Submitted to Education Week but not published

To the editor

In A Teacher Revisits the Sustained Silent Reading Debate, (Sept. 28), Liana Heiten asks how educators have solved the "silent reading conundrum" of holding students accountable for their reading without making reading less enjoyable.

There is no conundrum. There is massive, well-documented evidence that sustained silent reading (SSR) works very well for both first and second language acquirers with little or no accountability as long as certain common-sense conditions are met, e.g. a long enough duration (short-term SSR programs are not as effective as long-term programs), access to interesting reading material, a comfortable physical environment, and no anxiety over evaluation. (For evidence, please see Krashen, S. 2011. Non-engagement in sustained silent reading: How extensive is it? What can it teach us? Colorado Reading Council Journal 22: 5-10. Available at www.sdkrashen.com.)

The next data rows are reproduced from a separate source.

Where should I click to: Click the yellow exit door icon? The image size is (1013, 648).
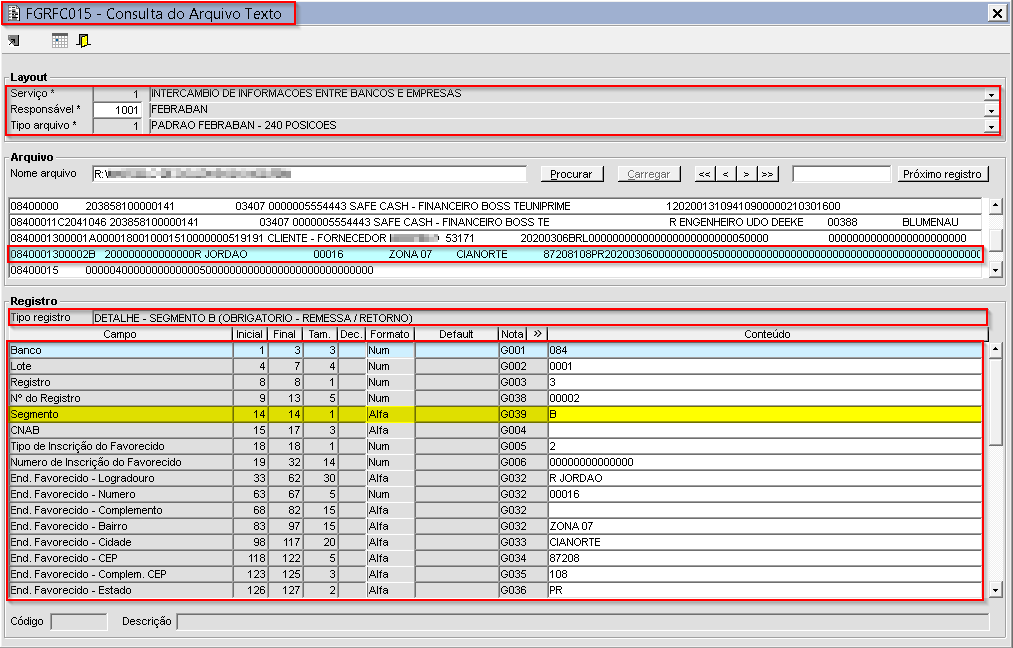[84, 41]
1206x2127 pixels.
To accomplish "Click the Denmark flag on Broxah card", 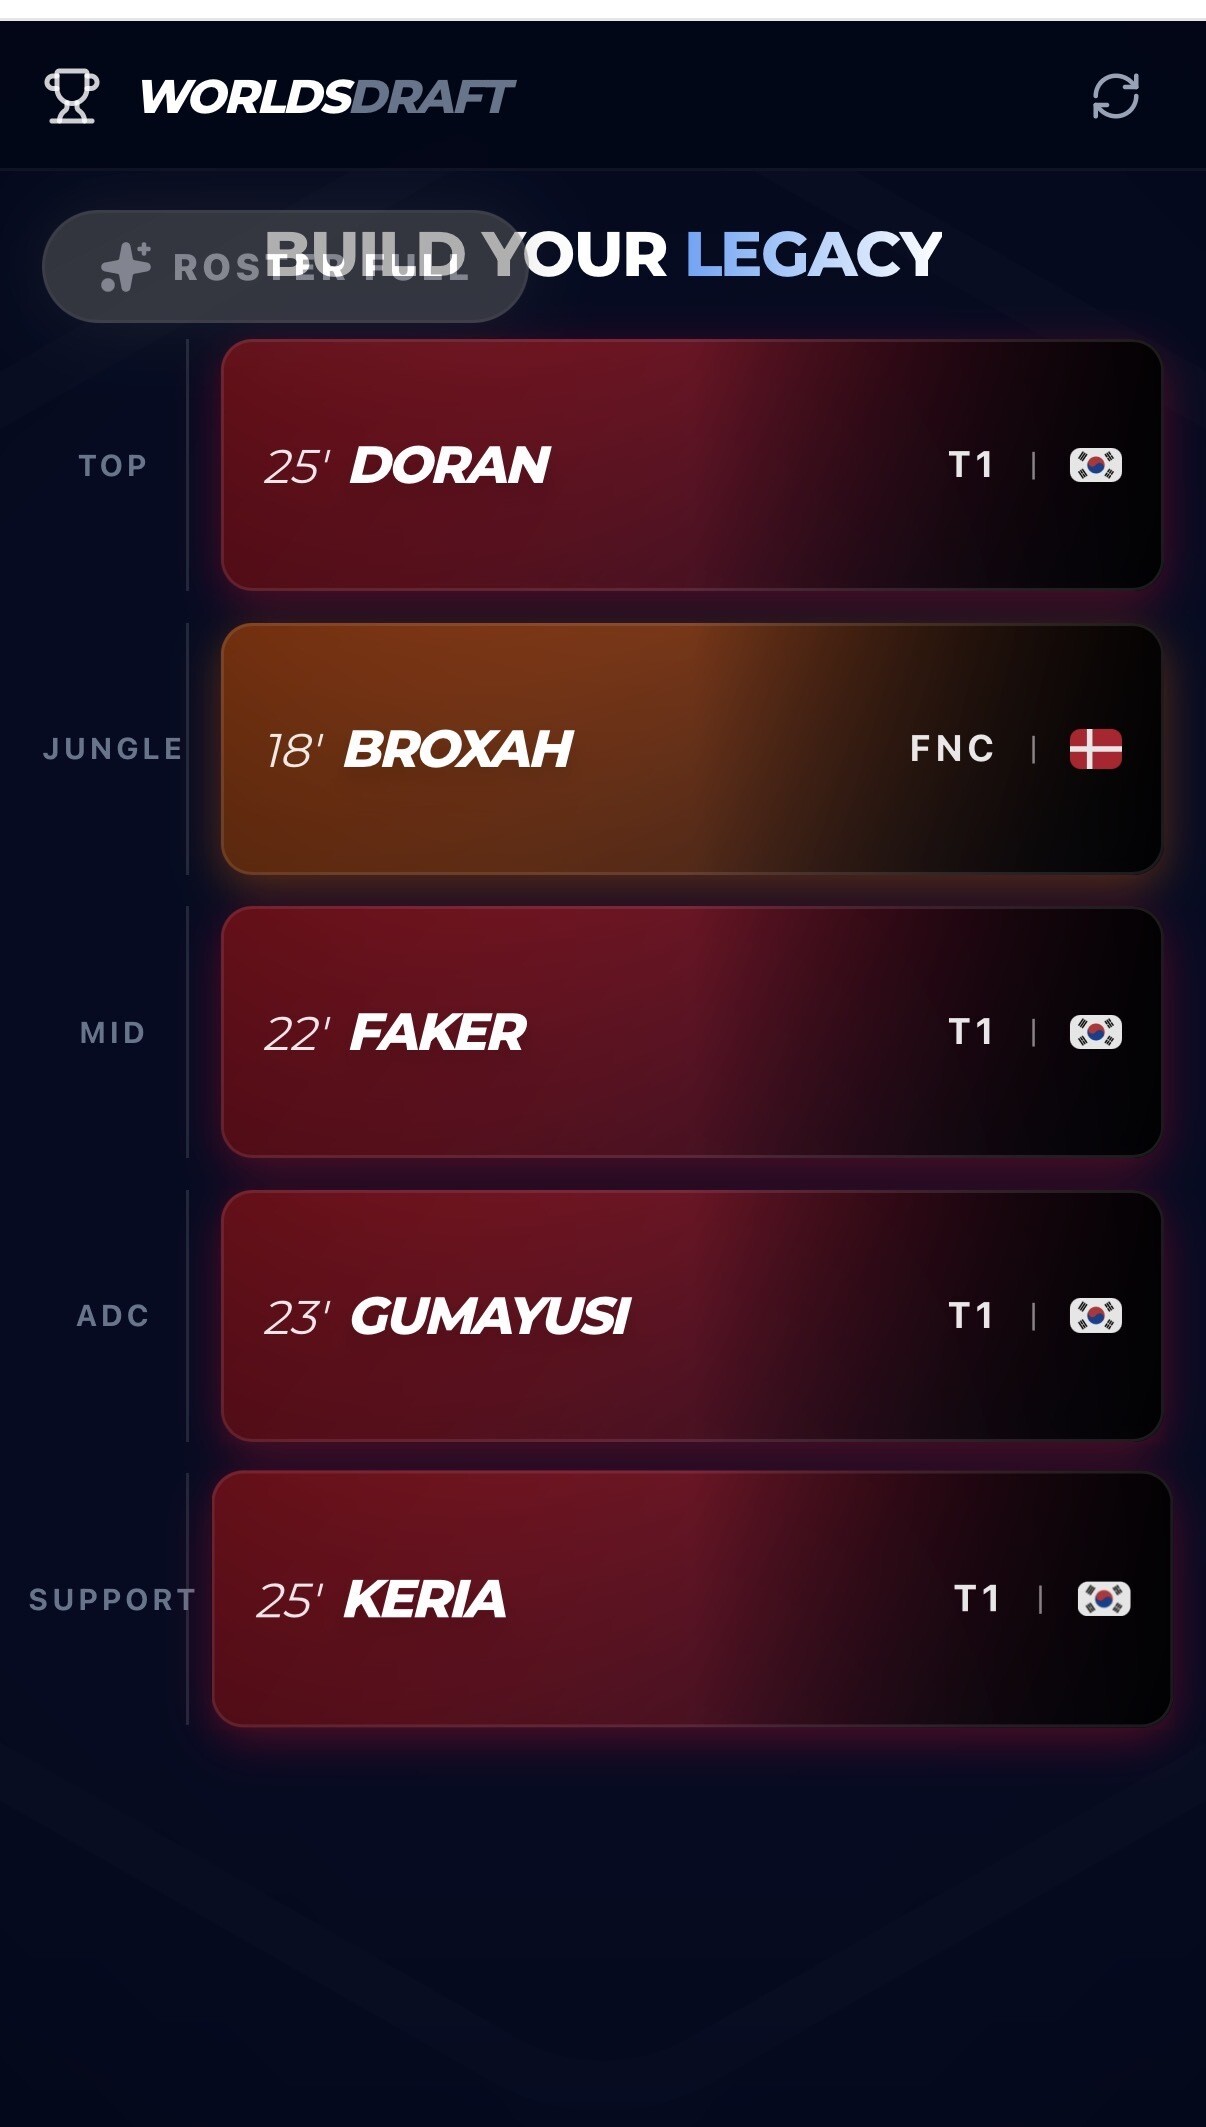I will pos(1095,749).
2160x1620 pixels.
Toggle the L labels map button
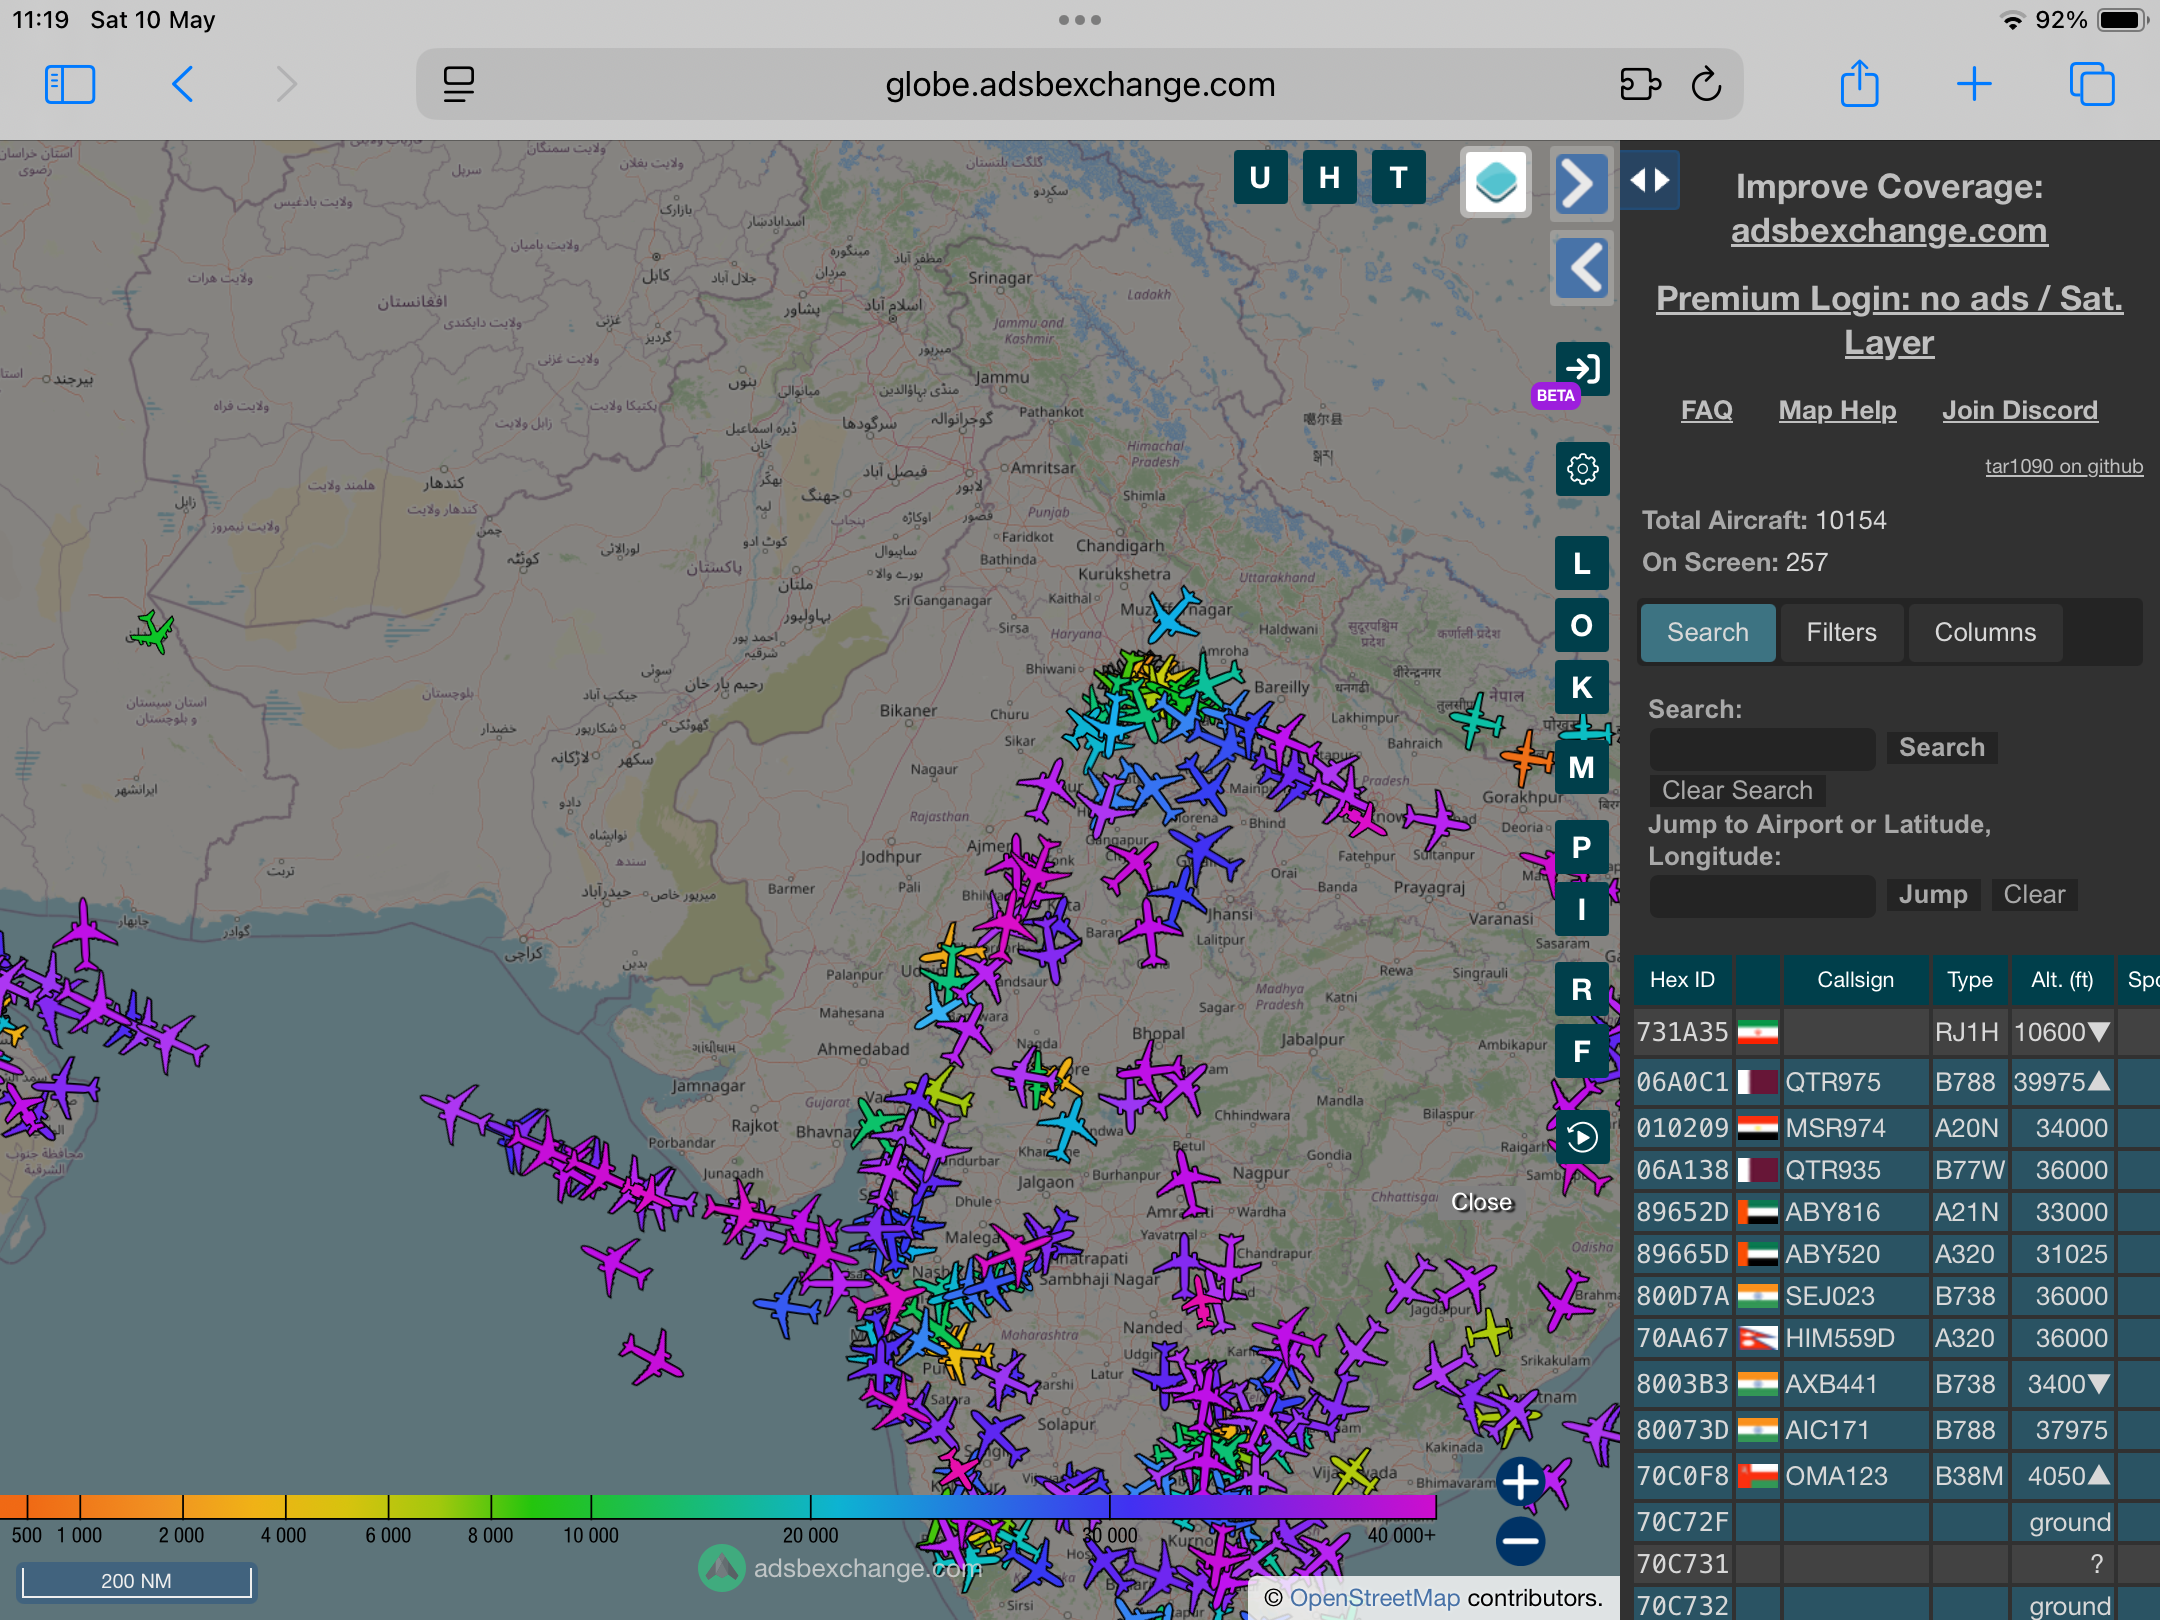pyautogui.click(x=1582, y=563)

This evidence is documented in articles in the Phi Delta Kappan (volumes 83(2), 2001, 86(6), 2005), in recent meta-analyses (Nakanishi, TEOL Quarterly, 49(1), 2014; Cho and Krashen, International Journal of Humanities & Social Science 5(7), 2015) and in several of my books (The Power of Reading, 2004; Free Voluntary Reading, 2011).

I have also published detailed responses to the National Reading Panel's incorrect conclusion that there is insufficient evidence to support sustained silent reading. Several of these responses have been published in Education Week (May 10, 2000; March 13, 2002; April 10, 2002), Reading Today (Aug/Sept. 2006) and in the Phi Delta Kappan, cited above.

As we "revisit the sustained silent reading debate," let's also revisit the research.